Copy the records below line for line, leaving every character as it is.

:: Source data ::

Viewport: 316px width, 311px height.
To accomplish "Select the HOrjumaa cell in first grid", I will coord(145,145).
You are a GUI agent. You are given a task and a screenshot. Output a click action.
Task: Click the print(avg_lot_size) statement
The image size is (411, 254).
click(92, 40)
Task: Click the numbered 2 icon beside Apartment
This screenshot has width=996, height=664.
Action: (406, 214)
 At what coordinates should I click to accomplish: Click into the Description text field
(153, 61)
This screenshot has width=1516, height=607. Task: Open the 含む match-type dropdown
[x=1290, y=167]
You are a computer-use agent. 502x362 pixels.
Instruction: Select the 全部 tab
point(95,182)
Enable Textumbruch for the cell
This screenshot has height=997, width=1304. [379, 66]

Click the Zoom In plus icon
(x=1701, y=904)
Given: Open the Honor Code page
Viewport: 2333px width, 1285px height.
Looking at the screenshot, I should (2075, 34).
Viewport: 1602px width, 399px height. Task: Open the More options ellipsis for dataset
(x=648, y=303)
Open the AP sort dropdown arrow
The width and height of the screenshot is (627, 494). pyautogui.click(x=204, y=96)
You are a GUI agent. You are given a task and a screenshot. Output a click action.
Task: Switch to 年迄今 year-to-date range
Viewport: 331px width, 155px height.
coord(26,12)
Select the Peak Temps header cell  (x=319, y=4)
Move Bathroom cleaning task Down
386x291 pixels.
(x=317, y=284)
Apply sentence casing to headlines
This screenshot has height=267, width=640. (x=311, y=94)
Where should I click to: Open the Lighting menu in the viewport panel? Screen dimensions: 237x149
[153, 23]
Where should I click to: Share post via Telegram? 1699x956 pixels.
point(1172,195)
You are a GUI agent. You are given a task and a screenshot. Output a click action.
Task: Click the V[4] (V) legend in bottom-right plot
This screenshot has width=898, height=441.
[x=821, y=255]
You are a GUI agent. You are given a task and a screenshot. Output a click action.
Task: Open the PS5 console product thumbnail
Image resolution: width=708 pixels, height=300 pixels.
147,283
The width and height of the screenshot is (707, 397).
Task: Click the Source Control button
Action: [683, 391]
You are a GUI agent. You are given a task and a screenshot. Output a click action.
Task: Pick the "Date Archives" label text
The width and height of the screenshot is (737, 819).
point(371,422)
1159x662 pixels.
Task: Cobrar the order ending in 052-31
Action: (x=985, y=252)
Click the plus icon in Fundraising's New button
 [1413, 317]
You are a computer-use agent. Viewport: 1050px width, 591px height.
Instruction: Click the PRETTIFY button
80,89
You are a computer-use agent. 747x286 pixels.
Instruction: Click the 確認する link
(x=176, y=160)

:::

__Exercise solution__.
Viewport: 316px width, 311px height.
To accomplish "Select the HOrjumaa cell in first grid", I will coord(145,145).
You are a GUI agent. You are given a task and a screenshot. Output a click action.
Task: Click the print(avg_lot_size) statement
The image size is (411, 254).
click(92, 40)
Task: Click the numbered 2 icon beside Apartment
This screenshot has width=996, height=664.
Action: (406, 214)
 At what coordinates should I click to accomplish: Click into the Description text field
(153, 61)
This screenshot has width=1516, height=607. Task: Open the 含む match-type dropdown
[x=1290, y=167]
You are a computer-use agent. 502x362 pixels.
Instruction: Select the 全部 tab
point(95,182)
Enable Textumbruch for the cell
This screenshot has height=997, width=1304. [379, 66]

Click the Zoom In plus icon
(x=1701, y=904)
Given: Open the Honor Code page
Viewport: 2333px width, 1285px height.
Looking at the screenshot, I should (2075, 34).
Viewport: 1602px width, 399px height. Task: Open the More options ellipsis for dataset
(x=648, y=303)
Open the AP sort dropdown arrow
The width and height of the screenshot is (627, 494). pyautogui.click(x=204, y=96)
You are a GUI agent. You are given a task and a screenshot. Output a click action.
Task: Switch to 年迄今 year-to-date range
Viewport: 331px width, 155px height.
coord(26,12)
Select the Peak Temps header cell  (x=319, y=4)
Move Bathroom cleaning task Down
386x291 pixels.
(x=317, y=284)
Apply sentence casing to headlines
This screenshot has height=267, width=640. (x=311, y=94)
Where should I click to: Open the Lighting menu in the viewport panel? Screen dimensions: 237x149
[153, 23]
Where should I click to: Share post via Telegram? 1699x956 pixels.
point(1172,195)
You are a GUI agent. You are given a task and a screenshot. Output a click action.
Task: Click the V[4] (V) legend in bottom-right plot
This screenshot has width=898, height=441.
[x=821, y=255]
You are a GUI agent. You are given a task and a screenshot. Output a click action.
Task: Open the PS5 console product thumbnail
Image resolution: width=708 pixels, height=300 pixels.
147,283
The width and height of the screenshot is (707, 397).
Task: Click the Source Control button
Action: [683, 391]
You are a GUI agent. You are given a task and a screenshot. Output a click action.
Task: Pick the "Date Archives" label text
The width and height of the screenshot is (737, 819).
point(371,422)
1159x662 pixels.
Task: Cobrar the order ending in 052-31
Action: (x=985, y=252)
Click the plus icon in Fundraising's New button
 [1413, 317]
You are a computer-use agent. Viewport: 1050px width, 591px height.
Instruction: Click the PRETTIFY button
80,89
You are a computer-use agent. 747x286 pixels.
Instruction: Click the 確認する link
(x=176, y=160)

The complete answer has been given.